14. An electrochemical cell for a lithium-ion electrochemical battery comprising:

a first positive electrode comprising a positive electroactive material;

a first negative electrode comprising a first negative current collector comprising a high power capacity electroactive material having a potential versus Li/Li+ of greater than or equal to about 1.5 V during lithium ion insertion;

a first separator disposed between the first positive electrode and the first negative electrode;

a second positive electrode comprising a positive electroactive material;

a second negative electrode comprising a second negative current collector comprising a high energy capacity electroactive material having a specific capacity of greater than or equal to about 310 mAh/g;

a second separator disposed between the second positive electrode and the second negative electrode; and

at least one positive current collector in electrical communication with the first positive electrode, the second positive electrode, or both the first positive electrode and the second positive electrode; wherein the first negative current collector is in electrical communication with the at least one positive current collector via a first circuit having a first switch component and the second negative current collector is in electrical communication with the at least one positive current collector via a second circuit having a second switch component, wherein the first circuit and the second circuit are configured to be selectively connected to a charging device or a load device and the first negative electrode, the second negative electrode, or both the first negative electrode and the second negative electrode can be selectively activated by activation of the first switch component and/or the second switch component.

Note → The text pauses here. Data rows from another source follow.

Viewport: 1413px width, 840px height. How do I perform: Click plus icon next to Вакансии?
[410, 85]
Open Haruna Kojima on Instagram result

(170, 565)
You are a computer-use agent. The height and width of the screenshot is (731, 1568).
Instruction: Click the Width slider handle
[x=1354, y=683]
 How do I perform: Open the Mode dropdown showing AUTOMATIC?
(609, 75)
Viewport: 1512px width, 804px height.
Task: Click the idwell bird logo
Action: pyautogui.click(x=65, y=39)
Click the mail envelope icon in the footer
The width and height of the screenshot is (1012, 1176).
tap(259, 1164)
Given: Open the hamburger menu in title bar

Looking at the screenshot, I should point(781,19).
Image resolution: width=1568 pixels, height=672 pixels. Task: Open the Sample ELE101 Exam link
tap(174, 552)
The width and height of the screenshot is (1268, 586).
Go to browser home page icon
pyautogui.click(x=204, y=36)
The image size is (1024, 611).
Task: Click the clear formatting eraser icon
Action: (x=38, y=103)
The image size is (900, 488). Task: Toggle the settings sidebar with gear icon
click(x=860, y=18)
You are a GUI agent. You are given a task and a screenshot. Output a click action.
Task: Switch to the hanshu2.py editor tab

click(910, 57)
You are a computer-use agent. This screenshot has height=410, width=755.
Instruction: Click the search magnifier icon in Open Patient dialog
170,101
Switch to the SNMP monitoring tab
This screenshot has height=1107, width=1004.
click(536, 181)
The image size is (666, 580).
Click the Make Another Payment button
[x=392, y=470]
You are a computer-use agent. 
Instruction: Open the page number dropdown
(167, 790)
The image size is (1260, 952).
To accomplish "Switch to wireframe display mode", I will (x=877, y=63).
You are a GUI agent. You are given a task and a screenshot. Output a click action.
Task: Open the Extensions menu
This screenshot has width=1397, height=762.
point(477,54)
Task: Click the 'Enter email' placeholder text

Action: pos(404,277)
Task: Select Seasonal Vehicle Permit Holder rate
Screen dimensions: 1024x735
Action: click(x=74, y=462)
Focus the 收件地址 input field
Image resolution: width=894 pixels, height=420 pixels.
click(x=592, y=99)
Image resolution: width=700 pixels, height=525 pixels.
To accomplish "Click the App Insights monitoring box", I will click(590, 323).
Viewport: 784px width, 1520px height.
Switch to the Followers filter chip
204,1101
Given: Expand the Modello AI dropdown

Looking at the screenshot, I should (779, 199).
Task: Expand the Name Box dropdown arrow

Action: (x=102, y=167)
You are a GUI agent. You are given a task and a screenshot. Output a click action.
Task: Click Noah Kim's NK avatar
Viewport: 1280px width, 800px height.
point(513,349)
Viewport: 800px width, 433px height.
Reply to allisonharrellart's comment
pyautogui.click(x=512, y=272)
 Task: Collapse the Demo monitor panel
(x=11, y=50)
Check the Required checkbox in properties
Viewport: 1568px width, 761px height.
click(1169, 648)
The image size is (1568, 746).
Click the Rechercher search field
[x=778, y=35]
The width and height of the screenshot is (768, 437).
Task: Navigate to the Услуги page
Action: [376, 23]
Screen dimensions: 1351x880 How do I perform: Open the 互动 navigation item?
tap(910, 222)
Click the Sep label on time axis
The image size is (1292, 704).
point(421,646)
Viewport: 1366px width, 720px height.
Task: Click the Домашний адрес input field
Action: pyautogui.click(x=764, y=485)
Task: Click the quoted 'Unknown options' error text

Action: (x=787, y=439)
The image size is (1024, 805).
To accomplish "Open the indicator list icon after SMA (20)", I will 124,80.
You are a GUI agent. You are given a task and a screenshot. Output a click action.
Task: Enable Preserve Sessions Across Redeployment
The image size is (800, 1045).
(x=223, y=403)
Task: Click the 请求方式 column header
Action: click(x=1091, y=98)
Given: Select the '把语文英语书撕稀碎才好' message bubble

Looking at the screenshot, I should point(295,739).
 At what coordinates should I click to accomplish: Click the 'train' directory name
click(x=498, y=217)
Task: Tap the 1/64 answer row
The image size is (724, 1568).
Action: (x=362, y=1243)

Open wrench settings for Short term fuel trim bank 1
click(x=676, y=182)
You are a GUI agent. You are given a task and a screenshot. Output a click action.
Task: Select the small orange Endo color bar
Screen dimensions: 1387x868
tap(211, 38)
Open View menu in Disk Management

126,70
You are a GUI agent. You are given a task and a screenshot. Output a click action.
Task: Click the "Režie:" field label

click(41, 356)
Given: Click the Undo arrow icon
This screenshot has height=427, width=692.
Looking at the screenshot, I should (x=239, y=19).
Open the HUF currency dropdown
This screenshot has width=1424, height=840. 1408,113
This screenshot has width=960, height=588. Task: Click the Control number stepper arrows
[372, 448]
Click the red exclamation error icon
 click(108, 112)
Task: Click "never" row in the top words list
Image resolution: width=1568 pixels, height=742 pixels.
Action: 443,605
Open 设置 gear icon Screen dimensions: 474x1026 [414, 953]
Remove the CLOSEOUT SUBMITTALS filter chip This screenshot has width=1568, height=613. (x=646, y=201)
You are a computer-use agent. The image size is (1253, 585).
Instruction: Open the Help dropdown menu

15. The electrochemical cell of claim 14, wherein the charging device comprises an AC power source and the load device comprises an electric motor.

16. The electrochemical cell of claim 15, wherein the load device further comprises a three-phase power inverter power module with drive gates and a capacitive input filter.

17. The electrochemical cell of claim 14, wherein the high power capacity electroactive material in the first negative electrode is a lithium titanate compound selected from the group consisting of: Li4+xTi5O12, where 0≤x≤3, Li4−xa/3Ti5−2xa/3CrxaO12, where 0≤xa≤1, Li4Ti5−xbScxbO12, where 0≤xb≤1, Li4−xcZnxcTi5O12, where 0≤xc≤1, Li4TiNb2O7, and combinations thereof.

18. The electrochemical cell of claim 14, wherein the high energy capacity electroactive material in the second negative electrode is selected from the group consisting of: carbon-containing compounds, graphite, silicon, silicon-containing alloys, tin-containing alloys, and combinations thereof

19. The electrochemical cell of claim 14, wherein the high power capacity electroactive material in the first negative electrode comprises Li4+xTi5O12, where 0≤x≤3 and the high energy capacity electroactive material in the second negative electrode comprises graphite.